Entries showing where items appear:
----

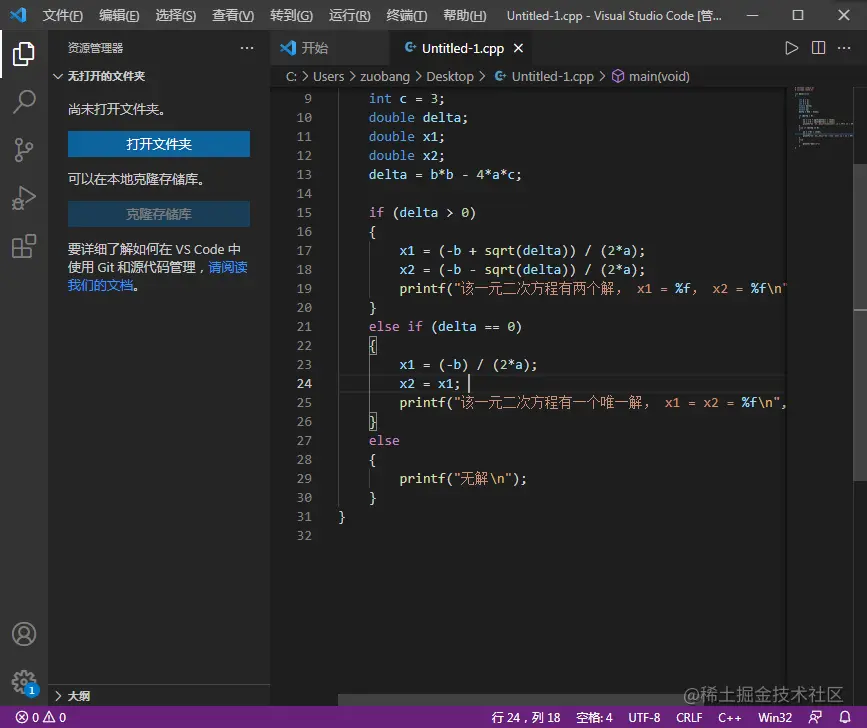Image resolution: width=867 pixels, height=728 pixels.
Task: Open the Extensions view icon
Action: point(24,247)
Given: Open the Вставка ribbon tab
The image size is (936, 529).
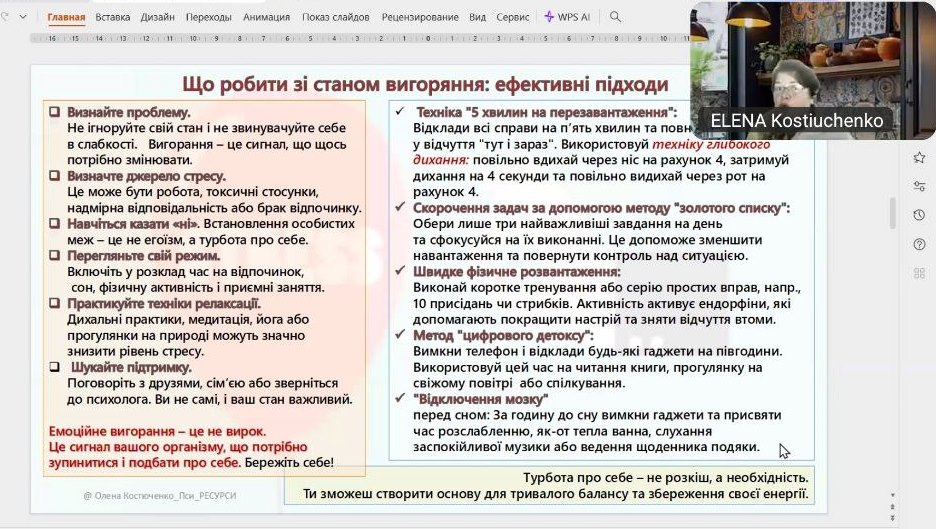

----

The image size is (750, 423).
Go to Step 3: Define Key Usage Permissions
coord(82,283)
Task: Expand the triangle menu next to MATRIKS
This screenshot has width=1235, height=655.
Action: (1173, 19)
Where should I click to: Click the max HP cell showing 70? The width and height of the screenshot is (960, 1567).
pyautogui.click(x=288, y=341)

----

**WHAT YOU HAVE TO DO**
Please copy everything in the records word for word, from the line containing "Task: Expand the" down to the line containing "pyautogui.click(x=288, y=341)", including both of those lines.

**FULL ANSWER**
Task: Expand the triangle menu next to MATRIKS
This screenshot has width=1235, height=655.
Action: (1173, 19)
Where should I click to: Click the max HP cell showing 70? The width and height of the screenshot is (960, 1567).
pyautogui.click(x=288, y=341)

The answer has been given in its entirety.